8. There is another component to estimation that often get’s overlooked.

It’s common for stakeholders to ask the question: How much will this cost and how long with it take? However, the another part of the question should be: How much will it cost to support the operations once the system is build?

The estimate will need to include funds to maintain the system with small enhancements into perpetuity. Typically, these are different personnel who focus on light weight development activities (UI changes, consuming a updated services, or adjusting minor calculations. My approach is to allocate 15-20% of the monthly build cost for small enhancements on an annual basis.  Some organizations use a pool of funds to support multiple applications, others allocate specific head count to provide support. In addition, the estimate will need to include production and troubleshooting support.  Similar to small enhancements, I allocated 15-20% per month of the monthly build costs for production support on a multi-year basis. These are the first responders when there is an issue for end-users; in addition, they are typically par to separate group within the organization. If the system is deemed mission-critical to the organization, the estimate will be on the higher range with 24×7 support and dedicated enhancements teams.

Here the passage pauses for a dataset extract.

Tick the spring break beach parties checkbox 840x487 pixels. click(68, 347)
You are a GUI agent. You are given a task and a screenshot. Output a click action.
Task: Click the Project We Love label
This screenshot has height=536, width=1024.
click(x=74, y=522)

Another part to estimate are the non-labor costs. These are typically subscriptions and licensing costs; for example hosting (AWS, Azure, Google etc), computing cost, collaboration tools (Jira and Rally), databases (oracle etc), hardware, travel and expenses etc. For this example, we will assume non-labor costs are all native to the hosting provider, and development and collaboration tools are paid funded separately. Most hosting providers will provide a cost estimator, which I will increase by a factor of x2 as a starting point…followed by a growth rate.

9. To complete the calculation, labor rates and non-labor rates need to be factored. 

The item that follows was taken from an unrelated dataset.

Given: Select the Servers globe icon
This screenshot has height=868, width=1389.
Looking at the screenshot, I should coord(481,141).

For this exercise, I will use a blended rate of $100 per hour on a 8 hour daily basis (check with your local market on rates), and a 20% annual growth rate on subscriptions for the first 3 years (4% growth rate thereafter).

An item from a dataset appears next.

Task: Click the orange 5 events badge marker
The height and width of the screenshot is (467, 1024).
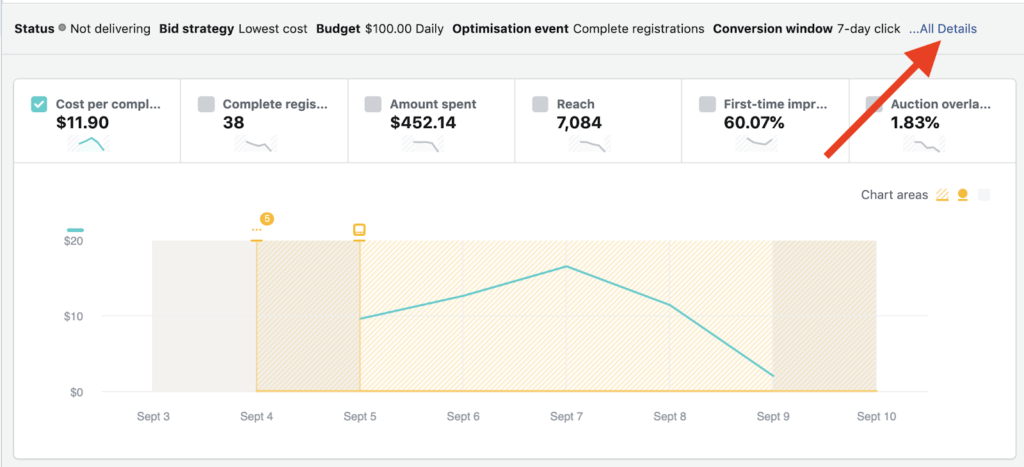Action: click(267, 218)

10. With all the estimate building blocks created, it is time to compile the information and create reports. 

My preference is to create the model using ms excel, however others will use other instrumentations.

Example: labor cost estimation model
Example: Distilled cost estimation model – Labor only
Example:  Estimation model totals for labor costs
Example: Total estimation costs – Labor and non-labor

Most executives will want to see the data from different perspectives: cost by function, duration, department etc.  The estimate needs to be created in a robust way, and allow for deep analysis (for example comparing different scenarios of the estimate).  Some of the typical reports I like to include are:

  1. Total cost (labor and non-labor) over 3-5years
  2. Total annual cost
  3. Cost by department: Allocations for development, testing, product, infrastructure, security, support and operations
  4. Cost by function: Product planning, architecture and infrastructure, build, enhancements, support on a quarterly or annual basis
  5. Cost by time: Annual, quarterly, monthly and sprint burn rates
  6. Resource analysis:  Total resources needed, segmented resource needs by function, evaluation of contractor vs fte ration, and perhaps rates comparisons/evaluations
  7. ….

Let’s wrap this up.

There are several pieces to navigate across the six building blocks of IT estimation (product planning, architecture & infrastructure, security, build & execution, enhancements and support & maintenance). The process often involves more than a dozen people to analysis and development, followed by additional input and iterations from leadership teams. Keeping up with all the permutations can be overwhelming. Leaning on experts across the SDLC will help to anchor the input and assumptions. In addition, keep a checklist of specific topics across the building blocks, and version your estimate with good notes.

In summary, it’s important to understand the scope of the estimation (what are we estimating, what are we not estimating), apply a framework with assumptions, and develop a flexible model for iterations.